=== SUPPLIED RECORDS ===

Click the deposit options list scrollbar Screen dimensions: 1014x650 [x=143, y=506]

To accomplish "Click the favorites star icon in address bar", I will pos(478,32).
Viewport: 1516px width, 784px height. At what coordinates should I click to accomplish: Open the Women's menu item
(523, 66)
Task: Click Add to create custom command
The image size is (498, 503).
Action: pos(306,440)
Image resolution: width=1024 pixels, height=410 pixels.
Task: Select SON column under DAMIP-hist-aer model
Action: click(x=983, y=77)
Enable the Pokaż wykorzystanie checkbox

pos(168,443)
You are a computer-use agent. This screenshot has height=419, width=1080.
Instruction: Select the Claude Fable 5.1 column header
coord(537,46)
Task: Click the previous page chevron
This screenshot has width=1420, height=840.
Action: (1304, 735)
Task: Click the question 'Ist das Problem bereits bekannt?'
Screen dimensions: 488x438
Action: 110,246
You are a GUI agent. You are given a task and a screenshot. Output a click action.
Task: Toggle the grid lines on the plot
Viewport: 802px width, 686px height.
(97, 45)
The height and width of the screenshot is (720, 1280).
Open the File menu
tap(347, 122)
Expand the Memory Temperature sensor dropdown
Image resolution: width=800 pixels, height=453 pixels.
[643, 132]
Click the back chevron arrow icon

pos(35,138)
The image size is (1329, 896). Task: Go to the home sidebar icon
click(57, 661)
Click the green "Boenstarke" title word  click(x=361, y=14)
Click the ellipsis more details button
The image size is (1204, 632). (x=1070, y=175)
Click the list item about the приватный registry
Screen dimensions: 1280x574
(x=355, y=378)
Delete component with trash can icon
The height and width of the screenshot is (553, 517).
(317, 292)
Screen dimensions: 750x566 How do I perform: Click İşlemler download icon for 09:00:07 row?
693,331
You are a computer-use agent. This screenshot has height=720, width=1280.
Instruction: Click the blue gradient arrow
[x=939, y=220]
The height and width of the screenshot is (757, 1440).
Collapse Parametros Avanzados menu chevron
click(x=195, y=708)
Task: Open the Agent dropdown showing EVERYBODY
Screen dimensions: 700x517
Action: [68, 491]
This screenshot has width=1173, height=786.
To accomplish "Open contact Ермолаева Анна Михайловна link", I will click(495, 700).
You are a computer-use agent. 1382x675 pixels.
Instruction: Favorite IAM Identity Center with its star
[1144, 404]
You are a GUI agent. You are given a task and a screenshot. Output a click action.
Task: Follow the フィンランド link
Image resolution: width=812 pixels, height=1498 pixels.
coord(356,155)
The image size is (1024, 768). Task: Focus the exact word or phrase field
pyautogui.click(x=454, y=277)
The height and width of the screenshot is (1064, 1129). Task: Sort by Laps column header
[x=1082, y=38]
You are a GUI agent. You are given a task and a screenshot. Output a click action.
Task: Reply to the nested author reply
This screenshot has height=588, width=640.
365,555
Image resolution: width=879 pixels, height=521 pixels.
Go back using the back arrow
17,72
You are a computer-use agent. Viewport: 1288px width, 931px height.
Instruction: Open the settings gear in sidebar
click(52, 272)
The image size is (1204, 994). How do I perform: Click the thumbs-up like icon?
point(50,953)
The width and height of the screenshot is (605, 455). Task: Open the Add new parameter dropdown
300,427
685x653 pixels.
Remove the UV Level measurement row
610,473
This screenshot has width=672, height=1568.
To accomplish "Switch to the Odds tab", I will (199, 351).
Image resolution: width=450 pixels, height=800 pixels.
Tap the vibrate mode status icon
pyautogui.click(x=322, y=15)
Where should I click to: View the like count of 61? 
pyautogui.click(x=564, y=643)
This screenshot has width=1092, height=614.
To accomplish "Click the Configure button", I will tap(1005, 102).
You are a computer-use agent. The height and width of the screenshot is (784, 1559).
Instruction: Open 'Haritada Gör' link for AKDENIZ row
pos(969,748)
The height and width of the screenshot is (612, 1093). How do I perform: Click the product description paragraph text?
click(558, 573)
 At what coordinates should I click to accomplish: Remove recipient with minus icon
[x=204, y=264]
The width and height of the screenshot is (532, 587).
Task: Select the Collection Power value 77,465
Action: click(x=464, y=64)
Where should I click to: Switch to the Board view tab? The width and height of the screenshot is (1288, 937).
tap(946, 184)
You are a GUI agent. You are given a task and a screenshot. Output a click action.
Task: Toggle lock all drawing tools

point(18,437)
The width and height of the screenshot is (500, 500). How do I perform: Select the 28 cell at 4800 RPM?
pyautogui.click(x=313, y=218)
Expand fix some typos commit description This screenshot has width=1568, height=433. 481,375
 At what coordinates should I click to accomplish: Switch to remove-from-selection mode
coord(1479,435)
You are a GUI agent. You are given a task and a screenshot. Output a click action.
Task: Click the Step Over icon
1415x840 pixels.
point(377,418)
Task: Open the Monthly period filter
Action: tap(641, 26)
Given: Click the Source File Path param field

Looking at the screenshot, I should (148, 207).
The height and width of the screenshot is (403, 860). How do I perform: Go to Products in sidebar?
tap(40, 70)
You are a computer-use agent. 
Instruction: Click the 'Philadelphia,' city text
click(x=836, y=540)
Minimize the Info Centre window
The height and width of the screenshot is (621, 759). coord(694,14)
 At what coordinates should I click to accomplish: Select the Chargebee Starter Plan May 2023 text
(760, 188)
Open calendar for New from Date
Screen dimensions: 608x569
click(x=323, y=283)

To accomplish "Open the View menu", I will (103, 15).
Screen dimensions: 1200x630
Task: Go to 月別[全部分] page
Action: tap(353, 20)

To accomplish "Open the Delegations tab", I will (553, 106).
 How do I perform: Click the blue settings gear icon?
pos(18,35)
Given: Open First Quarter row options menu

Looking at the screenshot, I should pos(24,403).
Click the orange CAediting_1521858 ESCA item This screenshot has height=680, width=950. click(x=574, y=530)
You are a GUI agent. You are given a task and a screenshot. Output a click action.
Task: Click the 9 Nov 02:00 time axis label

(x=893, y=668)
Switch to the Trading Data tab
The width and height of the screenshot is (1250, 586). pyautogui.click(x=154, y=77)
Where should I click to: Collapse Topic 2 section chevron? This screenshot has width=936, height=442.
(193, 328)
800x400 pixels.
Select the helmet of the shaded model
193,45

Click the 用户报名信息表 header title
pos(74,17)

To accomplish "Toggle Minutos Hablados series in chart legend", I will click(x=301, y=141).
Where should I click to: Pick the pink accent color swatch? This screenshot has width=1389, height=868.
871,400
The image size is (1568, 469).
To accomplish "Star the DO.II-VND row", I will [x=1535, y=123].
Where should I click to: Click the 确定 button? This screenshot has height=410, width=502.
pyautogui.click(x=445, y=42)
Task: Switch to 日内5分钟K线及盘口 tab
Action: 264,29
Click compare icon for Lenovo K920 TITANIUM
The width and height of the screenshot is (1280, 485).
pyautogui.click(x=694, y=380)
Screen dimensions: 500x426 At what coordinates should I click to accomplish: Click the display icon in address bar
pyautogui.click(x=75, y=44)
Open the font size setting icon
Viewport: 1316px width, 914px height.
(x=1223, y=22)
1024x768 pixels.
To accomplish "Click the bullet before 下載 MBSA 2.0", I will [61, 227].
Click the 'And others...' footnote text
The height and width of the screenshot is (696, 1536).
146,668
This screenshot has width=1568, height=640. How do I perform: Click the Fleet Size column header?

===

THE PROBLEM - Find the lines in the records that contain the word "computer", then copy every one of them.

WRITTEN RESPONSE -
You are a computer-use agent. This screenshot has height=419, width=1080.
You are a computer-use agent. This screenshot has height=720, width=1280.
You are a computer-use agent. 1382x675 pixels.
You are a computer-use agent. Viewport: 1288px width, 931px height.
You are a computer-use agent. The height and width of the screenshot is (784, 1559).
You are a computer-use agent. 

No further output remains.